2 Generaciones Número 10 | Page 49

Al final decidimos regresar a donde habíamos dejado el auto (en una de las calles de la población), porque había suficiente lugar para estacionarse y así poder regresar al hotel en la ciudad de Morelia. Cuando estaba como a veinticinco metros de donde había dejado el auto, vi a un lugareño con una franela limpiando el choche. Me sorprendió el verlo porque yo no recordaba haberle dicho que lo lavara. Cuando estuve cerca, me percaté que era un hombre de aproximadamente sesenta años quien hacia la labor y le dije: “señor, este auto es mío, pero no recuerdo haberle dicho que lo lavara”. A lo que me contestó: “No, efectivamente, nadie me pidió que lo lavara, pero vi cuando llegó con su esposa y sus hijos y observé que venía muy sucio del camino y me quise acomedir a limpiarlo, por eso lo hice”. “No se moleste, me dijo, sólo traté de ayudar”. El desconcierto me embargó y apenado le dije: “Mire no estoy enojado pero si extrañado, porque de donde yo vengo no hay quien como usted dice se acomida a hacer lo que usted ha hecho únicamente por servir”. Entonces le pedí que aceptara un billete en pago a su acción y no me lo quería recibir, pero yo le insistí y logré que al final lo aceptara.

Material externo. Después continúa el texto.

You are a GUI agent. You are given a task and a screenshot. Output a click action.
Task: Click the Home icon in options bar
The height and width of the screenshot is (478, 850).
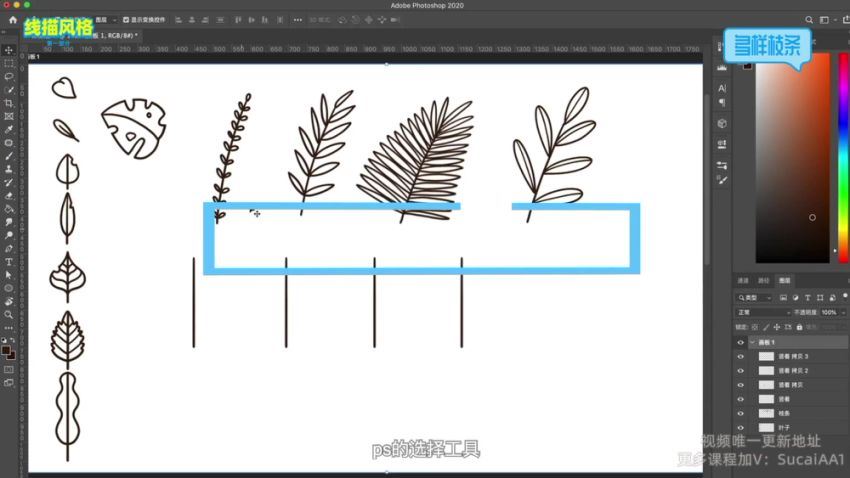13,20
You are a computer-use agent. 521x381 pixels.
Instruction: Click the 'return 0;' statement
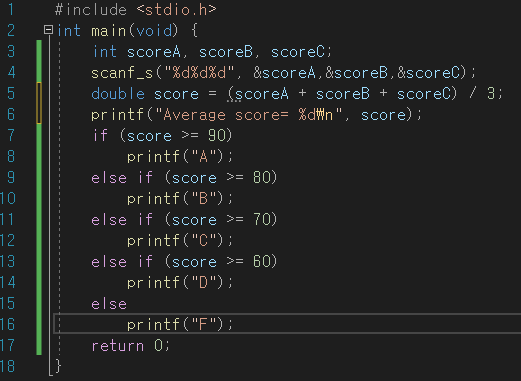(x=131, y=346)
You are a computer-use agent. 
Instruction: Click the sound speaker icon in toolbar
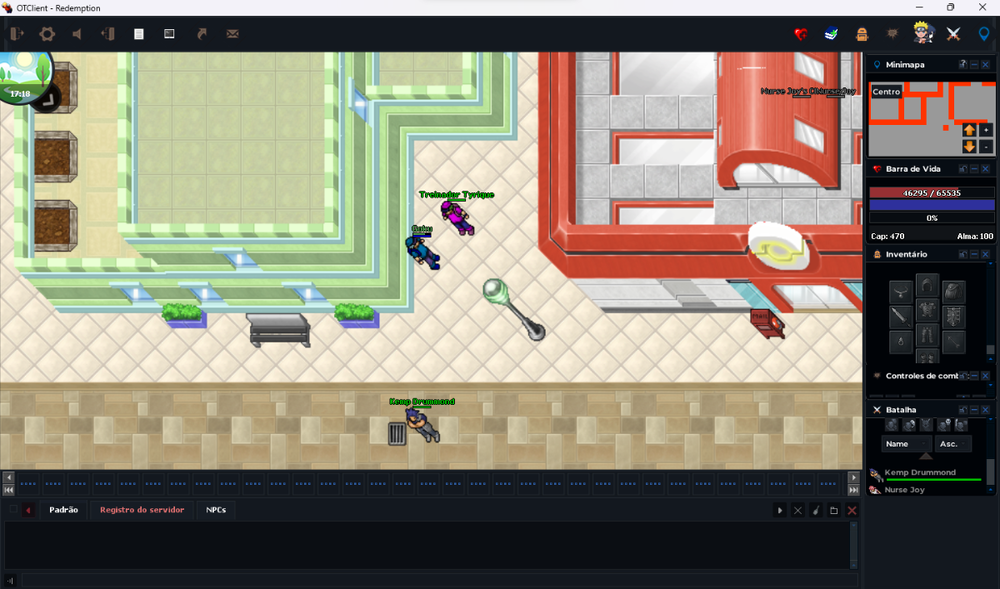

Cualquiera acá dirá, ¡eso era una estrategia para obtener la propina!, y no podría decir que no fuese así, pero la verdad, yo prefiero creer que como me dijo se “acomidió” a servir a una familia de visitantes que llegaron a su pueblo y quiso atenderlos con muy buena voluntad.

Al principio de esta colaboración los mencioné como Ángeles de la Tierra, y podrían ustedes decir que es una exageración, pero es lo de menos, la nobleza de corazón, la solidaridad con el prójimo, la ayuda desinteresada de estas personas, me permitieron comprobar que en el Planeta Tierra existen y han existido verdaderos ángeles cuya misión es simplemente ayudar. Ejemplos: la Madre Teresa de Calcuta, Martin Luther King, Mahatma Ghandi, Juan Pablo II, Nelson Mandela y un largo etcétera, que nos vendría bien recordar, para convencernos de que cada uno de nosotros tiene un potencial para ayudar. Ojalá lo saquemos de dentro de nosotros y lo pongamos al servicio de los demás.